Under a raft of measures, Australia's Climate Change Plan, announced on July 10 includes a carbon pricing mechanism covering four of the six greenhouse gases included under the Kyoto Protocol, with HFCs and sulphur hexafluoride facing an equivalent carbon price, which will be applied through existing synthetic greenhouse gas legislation.
High GWP gases will not be included in the carbon pricing mechanism but will be subject to an equivalent carbon price using existing import and manufacture levies under Australia's Ozone Protection and Synthetic Greenhouse Gas Management legislation. Levies will be adjusted annually to reflect the prevailing carbon price.

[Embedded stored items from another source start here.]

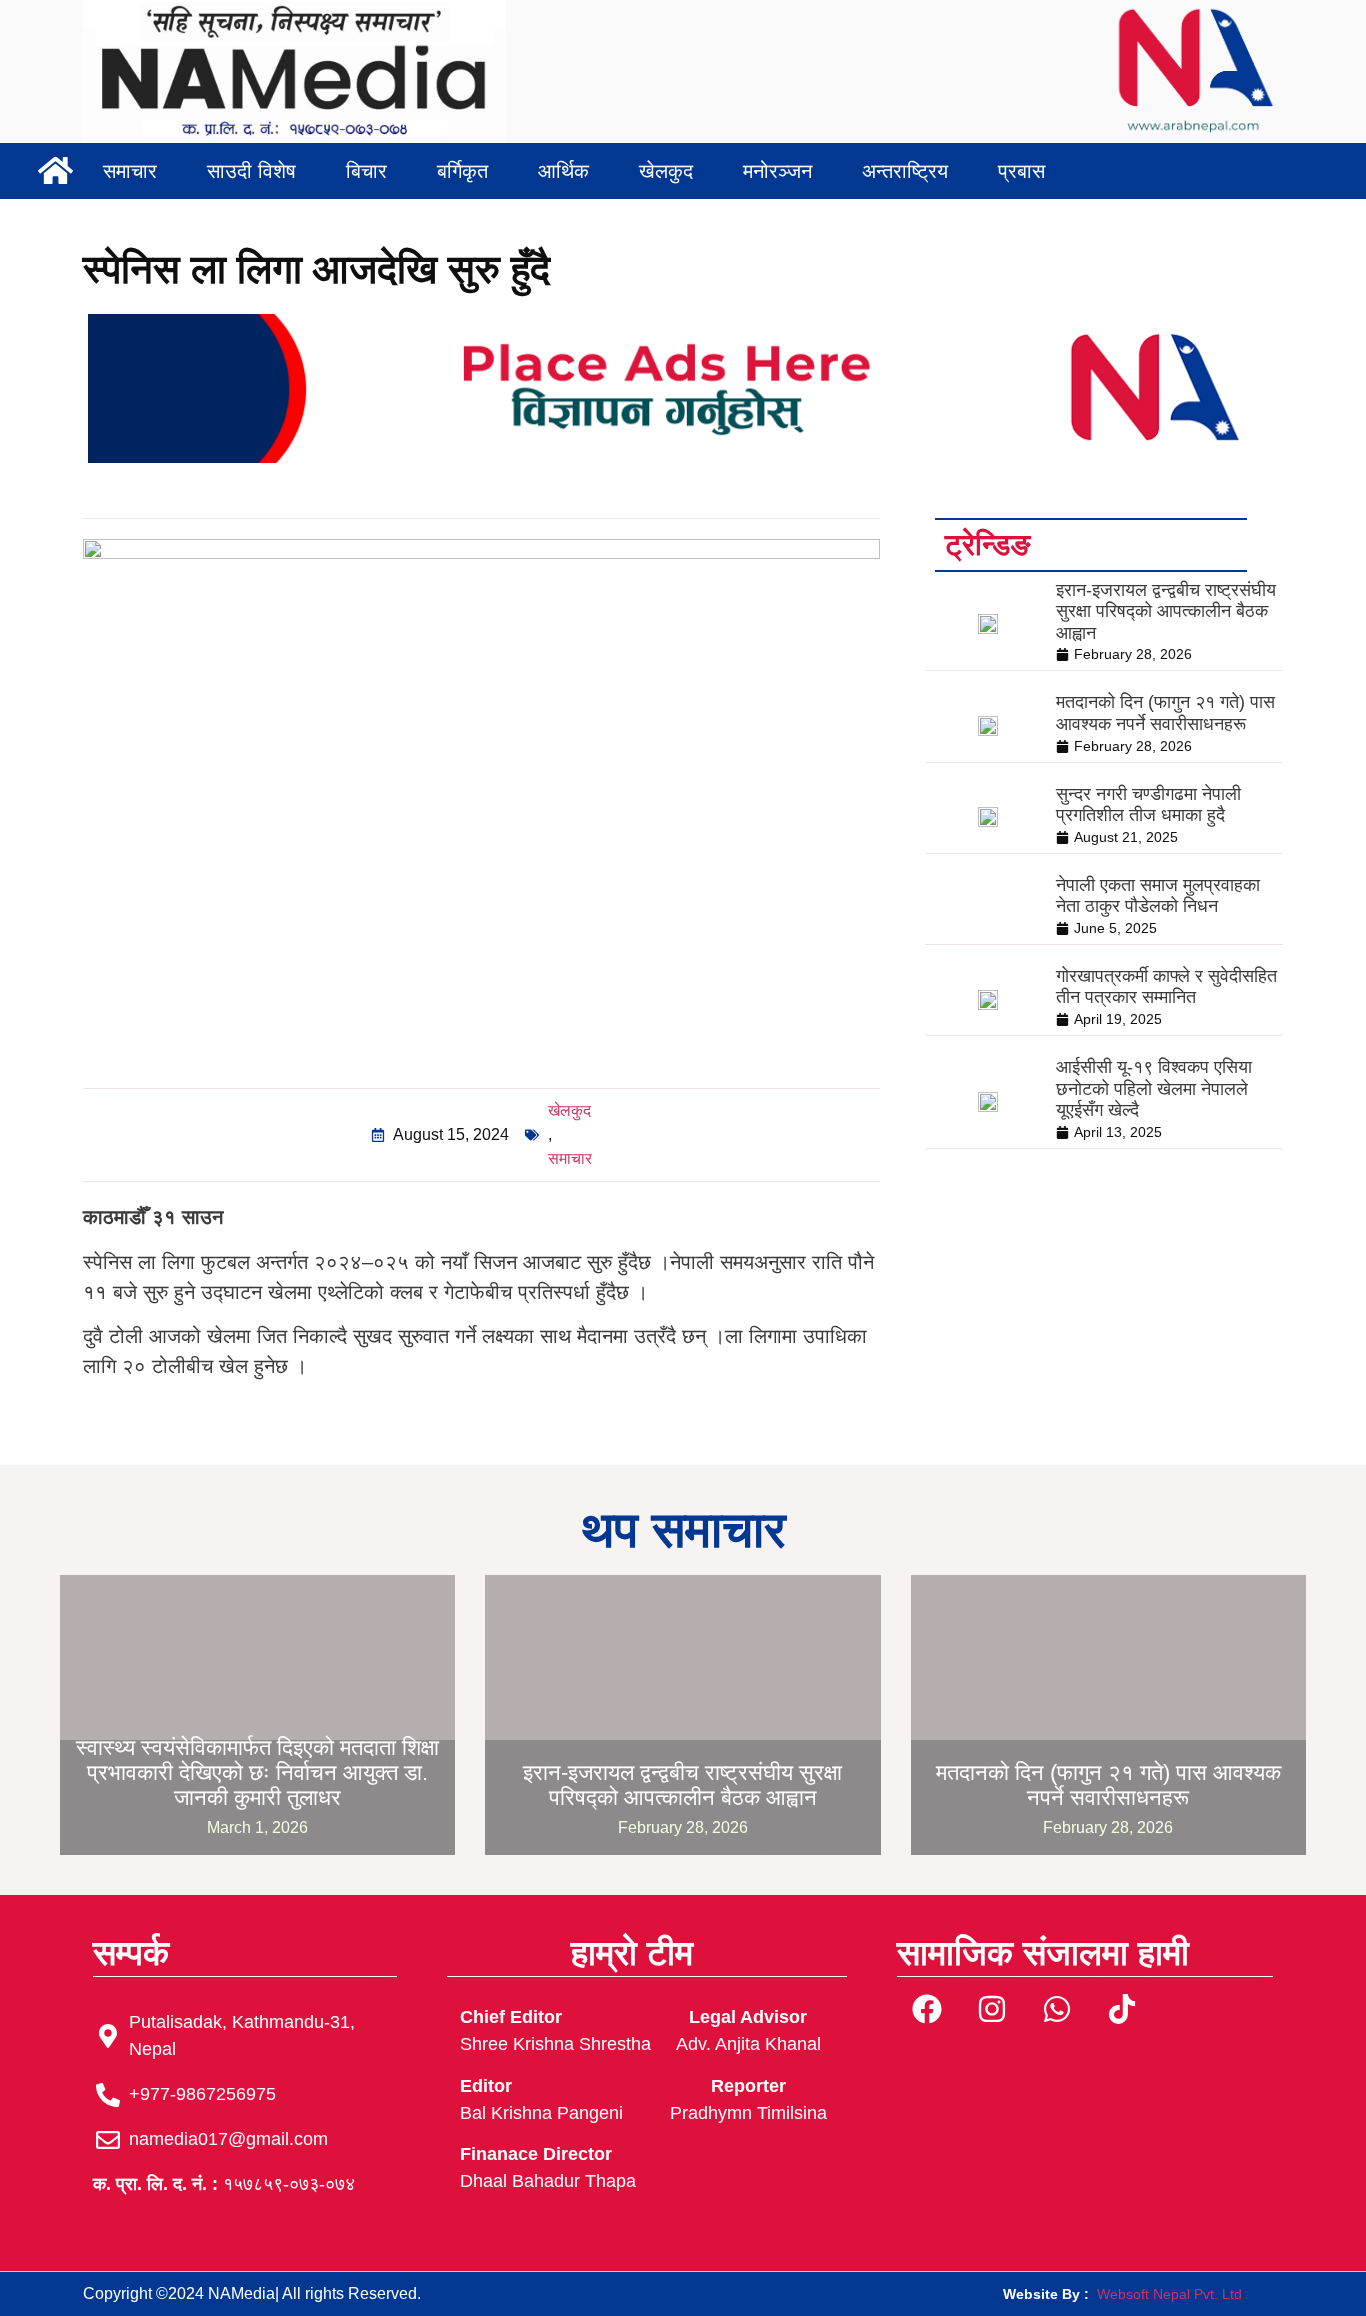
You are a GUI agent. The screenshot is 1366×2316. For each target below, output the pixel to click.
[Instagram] (992, 2009)
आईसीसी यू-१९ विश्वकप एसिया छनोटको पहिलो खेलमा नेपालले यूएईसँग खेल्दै (1154, 1088)
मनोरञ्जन (777, 171)
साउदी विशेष (251, 171)
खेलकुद (666, 171)
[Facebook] (927, 2009)
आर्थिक (563, 171)
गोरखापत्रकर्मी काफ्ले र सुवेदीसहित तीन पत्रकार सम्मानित (1166, 987)
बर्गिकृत (462, 171)
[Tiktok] (1122, 2009)
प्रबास (1021, 171)
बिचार (366, 171)
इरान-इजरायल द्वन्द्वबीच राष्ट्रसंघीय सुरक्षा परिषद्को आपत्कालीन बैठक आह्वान (1166, 611)
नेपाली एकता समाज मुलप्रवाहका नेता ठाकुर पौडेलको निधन (1158, 896)
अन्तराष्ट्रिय (905, 171)
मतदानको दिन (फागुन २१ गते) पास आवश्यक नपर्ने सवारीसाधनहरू (1165, 713)
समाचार (130, 171)
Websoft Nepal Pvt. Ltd (1169, 2294)
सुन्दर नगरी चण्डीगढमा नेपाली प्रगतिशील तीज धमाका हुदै (1148, 805)
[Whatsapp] (1057, 2009)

The decision has met with strong opposition in Australia where the levy on HFCs would have a significant impact on prices. According to Heatcraft, The Climate Change Plan, which provides fixed carbon prices for the first three years of the scheme beginning in July 2012, could see a tax of AUS$98.09 (£63/kg) being added to a high GWP refrigerant like R404A in 2014. At current prices, the supermarkets' favoured refrigerant will cost in excess of AUS$115/kg (£73/kg) at current prices.
The levy, based on the refrigerant's GWP, would also add AUS$32.43/kg (£21/kg) to the price of R134a in 2012, rising to AUS$35.18 in July 2014. R410A would receive a carbon price of AUS$47.38 in July 2012, rising to AUS$52.32 (£33) in 2014.
David Cameron has congratulated his opposite number in Australia, Julia Gillard, reportedly describing the Climate Change Plan as a 'bold step'. In a letter to the Australian prime minister, Cameron said that Ms Gillard's government's climate change announcement sent a 'strong and clear signal that Australia is determined to make its contribution to address this challenge'.
The Australian Government's hopes its initiative will help the country to cut carbon pollution by 159 million tonnes a year by 2020.